EXERCISE AIM: Lay out the entries from the line containing "What do you see at coordinates (162, 460)" through the line containing "center [162, 460].", inclusive, as a JSON list of strings, one string per line, with blank lines omitted. Leave the pictures out.

TASK DATA:
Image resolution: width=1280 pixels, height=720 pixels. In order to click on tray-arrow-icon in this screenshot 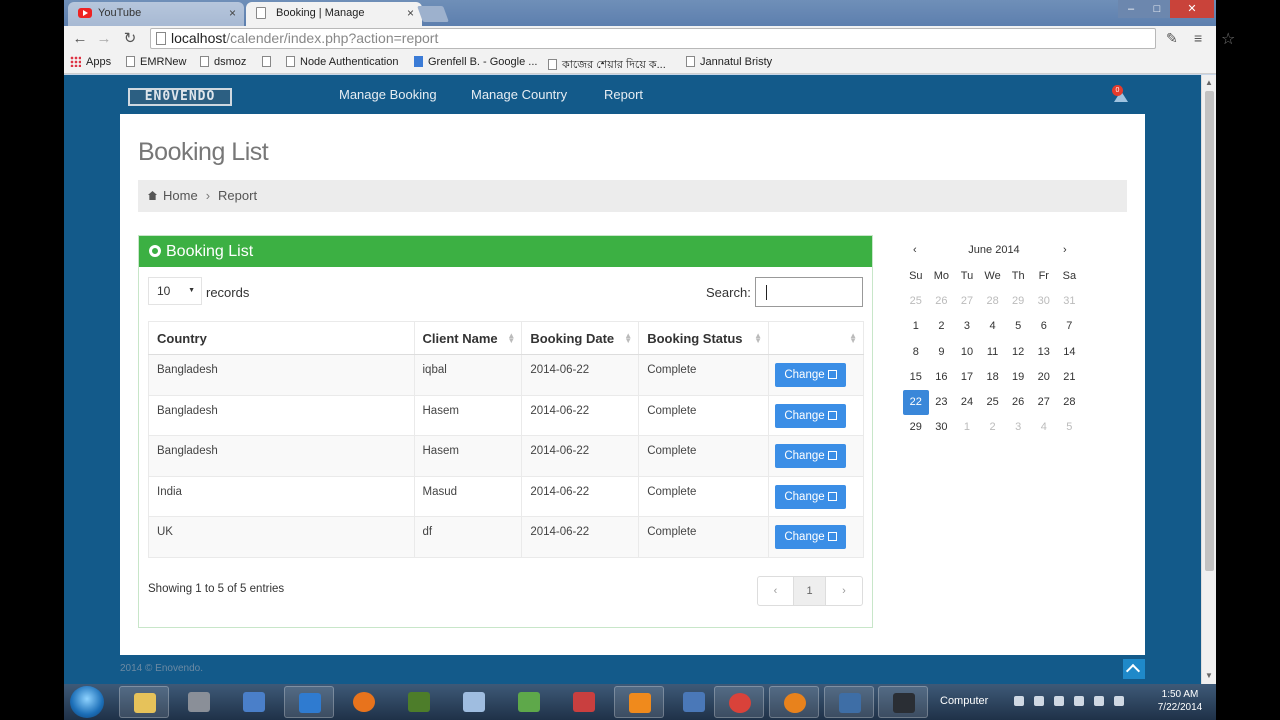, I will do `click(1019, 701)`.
* * *
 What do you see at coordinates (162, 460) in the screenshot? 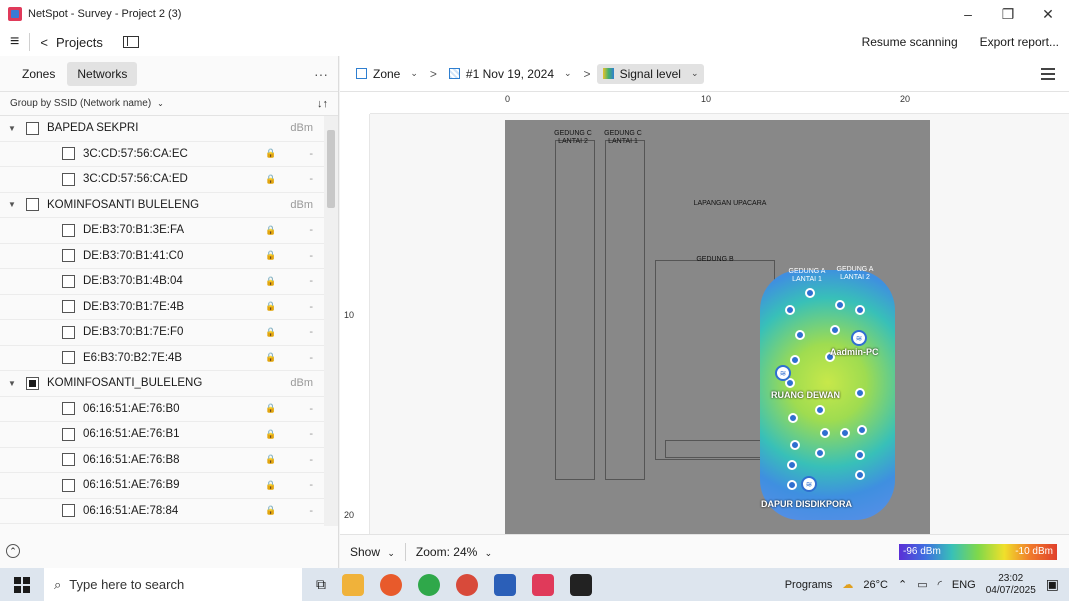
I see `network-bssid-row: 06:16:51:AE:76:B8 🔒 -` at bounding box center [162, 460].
--
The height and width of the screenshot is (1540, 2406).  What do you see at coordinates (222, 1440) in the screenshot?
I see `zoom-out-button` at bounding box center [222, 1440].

THE COMPLETED TASK:
[
  " What do you see at coordinates (162, 460) in the screenshot? ",
  "I see `network-bssid-row: 06:16:51:AE:76:B8 🔒 -` at bounding box center [162, 460]."
]